» **Instructions for the task**
Look through the listing below for lines containing "will". State how many there are, and nothing else.

» **Records**
────────────────────

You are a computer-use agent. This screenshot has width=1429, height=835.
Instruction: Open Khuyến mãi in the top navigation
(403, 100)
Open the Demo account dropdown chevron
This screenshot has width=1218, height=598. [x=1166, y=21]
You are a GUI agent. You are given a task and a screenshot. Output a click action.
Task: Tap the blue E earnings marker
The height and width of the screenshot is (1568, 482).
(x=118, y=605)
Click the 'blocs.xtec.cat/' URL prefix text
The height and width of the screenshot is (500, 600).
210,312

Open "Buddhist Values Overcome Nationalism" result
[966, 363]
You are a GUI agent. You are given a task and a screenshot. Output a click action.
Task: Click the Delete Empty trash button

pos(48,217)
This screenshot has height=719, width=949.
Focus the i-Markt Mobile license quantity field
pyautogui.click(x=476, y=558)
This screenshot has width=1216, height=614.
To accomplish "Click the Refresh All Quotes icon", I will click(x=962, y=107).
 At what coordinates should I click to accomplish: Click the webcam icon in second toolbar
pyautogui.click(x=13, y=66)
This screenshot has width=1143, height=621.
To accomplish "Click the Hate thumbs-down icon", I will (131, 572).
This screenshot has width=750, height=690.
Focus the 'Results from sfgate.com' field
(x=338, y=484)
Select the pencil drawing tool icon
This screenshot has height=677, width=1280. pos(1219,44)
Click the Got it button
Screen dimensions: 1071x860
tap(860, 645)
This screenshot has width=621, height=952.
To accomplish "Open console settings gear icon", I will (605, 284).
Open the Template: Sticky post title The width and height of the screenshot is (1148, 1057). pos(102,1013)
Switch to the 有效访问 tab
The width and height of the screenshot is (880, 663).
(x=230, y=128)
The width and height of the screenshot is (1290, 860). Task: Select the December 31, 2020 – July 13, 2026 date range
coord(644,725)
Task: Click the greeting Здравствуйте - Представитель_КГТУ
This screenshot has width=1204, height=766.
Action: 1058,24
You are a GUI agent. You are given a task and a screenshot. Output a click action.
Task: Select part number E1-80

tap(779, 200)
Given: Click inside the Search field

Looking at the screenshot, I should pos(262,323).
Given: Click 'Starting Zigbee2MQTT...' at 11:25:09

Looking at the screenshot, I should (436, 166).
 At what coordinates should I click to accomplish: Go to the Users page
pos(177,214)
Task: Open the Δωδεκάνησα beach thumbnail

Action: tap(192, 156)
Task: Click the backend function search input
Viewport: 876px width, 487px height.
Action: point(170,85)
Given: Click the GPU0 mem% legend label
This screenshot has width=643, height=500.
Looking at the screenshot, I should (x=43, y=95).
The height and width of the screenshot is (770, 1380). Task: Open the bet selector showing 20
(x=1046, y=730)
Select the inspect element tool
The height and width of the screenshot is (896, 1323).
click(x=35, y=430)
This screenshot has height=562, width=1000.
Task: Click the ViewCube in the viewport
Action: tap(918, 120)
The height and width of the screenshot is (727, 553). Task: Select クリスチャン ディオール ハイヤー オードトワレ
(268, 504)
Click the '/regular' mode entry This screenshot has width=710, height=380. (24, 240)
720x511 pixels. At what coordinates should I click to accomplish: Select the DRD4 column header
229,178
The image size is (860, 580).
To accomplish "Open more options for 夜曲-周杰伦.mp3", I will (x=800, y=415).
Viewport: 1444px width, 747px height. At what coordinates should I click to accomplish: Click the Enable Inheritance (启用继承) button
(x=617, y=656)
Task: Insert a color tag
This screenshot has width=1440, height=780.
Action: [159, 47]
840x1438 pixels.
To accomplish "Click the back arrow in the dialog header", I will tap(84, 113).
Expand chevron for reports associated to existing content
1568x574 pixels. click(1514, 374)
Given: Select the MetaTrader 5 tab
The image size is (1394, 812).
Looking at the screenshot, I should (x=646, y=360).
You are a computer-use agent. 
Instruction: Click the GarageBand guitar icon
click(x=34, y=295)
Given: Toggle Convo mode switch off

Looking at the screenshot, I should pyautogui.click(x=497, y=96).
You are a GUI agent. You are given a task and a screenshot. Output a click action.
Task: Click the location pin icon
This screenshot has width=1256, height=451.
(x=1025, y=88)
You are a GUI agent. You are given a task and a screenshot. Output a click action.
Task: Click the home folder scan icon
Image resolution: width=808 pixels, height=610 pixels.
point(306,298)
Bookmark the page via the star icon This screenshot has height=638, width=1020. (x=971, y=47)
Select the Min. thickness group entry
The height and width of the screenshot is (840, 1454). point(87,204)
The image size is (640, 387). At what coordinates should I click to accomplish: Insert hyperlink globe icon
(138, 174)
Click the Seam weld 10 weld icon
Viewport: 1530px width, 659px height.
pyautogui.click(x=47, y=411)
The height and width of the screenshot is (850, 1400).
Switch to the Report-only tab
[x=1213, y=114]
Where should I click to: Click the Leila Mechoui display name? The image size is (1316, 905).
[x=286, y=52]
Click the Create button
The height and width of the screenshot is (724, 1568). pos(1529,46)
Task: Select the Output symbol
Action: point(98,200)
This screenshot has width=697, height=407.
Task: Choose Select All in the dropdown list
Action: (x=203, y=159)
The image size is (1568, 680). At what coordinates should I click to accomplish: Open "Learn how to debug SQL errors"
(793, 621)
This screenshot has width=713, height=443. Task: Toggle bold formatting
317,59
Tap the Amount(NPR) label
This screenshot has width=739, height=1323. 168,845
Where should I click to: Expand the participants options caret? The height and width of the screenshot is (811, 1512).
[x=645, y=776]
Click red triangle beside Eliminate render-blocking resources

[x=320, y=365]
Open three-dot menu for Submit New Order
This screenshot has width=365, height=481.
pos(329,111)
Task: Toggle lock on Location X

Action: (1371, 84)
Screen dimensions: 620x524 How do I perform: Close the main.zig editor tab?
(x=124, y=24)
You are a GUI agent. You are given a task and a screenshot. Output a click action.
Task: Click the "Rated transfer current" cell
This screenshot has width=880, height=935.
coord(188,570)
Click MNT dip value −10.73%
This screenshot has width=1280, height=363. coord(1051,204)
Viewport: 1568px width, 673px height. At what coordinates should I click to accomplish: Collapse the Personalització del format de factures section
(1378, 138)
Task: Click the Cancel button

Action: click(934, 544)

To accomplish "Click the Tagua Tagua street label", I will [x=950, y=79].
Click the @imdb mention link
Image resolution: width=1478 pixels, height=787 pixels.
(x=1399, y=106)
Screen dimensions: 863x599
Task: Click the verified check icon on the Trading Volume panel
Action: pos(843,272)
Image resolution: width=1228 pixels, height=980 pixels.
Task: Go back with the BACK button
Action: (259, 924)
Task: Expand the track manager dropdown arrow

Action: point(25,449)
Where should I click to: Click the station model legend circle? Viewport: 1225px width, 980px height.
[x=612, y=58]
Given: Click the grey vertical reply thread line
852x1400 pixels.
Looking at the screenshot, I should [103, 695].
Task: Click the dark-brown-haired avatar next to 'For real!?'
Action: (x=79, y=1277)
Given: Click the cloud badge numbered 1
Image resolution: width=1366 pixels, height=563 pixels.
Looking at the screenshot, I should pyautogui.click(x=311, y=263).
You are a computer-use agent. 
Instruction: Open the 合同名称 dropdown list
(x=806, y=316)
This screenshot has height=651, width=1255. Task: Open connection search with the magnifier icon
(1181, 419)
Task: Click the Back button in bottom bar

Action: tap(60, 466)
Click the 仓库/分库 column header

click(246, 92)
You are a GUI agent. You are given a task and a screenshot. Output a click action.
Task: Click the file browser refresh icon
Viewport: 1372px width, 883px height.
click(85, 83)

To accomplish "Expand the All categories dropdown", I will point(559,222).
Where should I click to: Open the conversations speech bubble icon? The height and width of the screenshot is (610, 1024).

────────────────────

» **Solution for this task**
7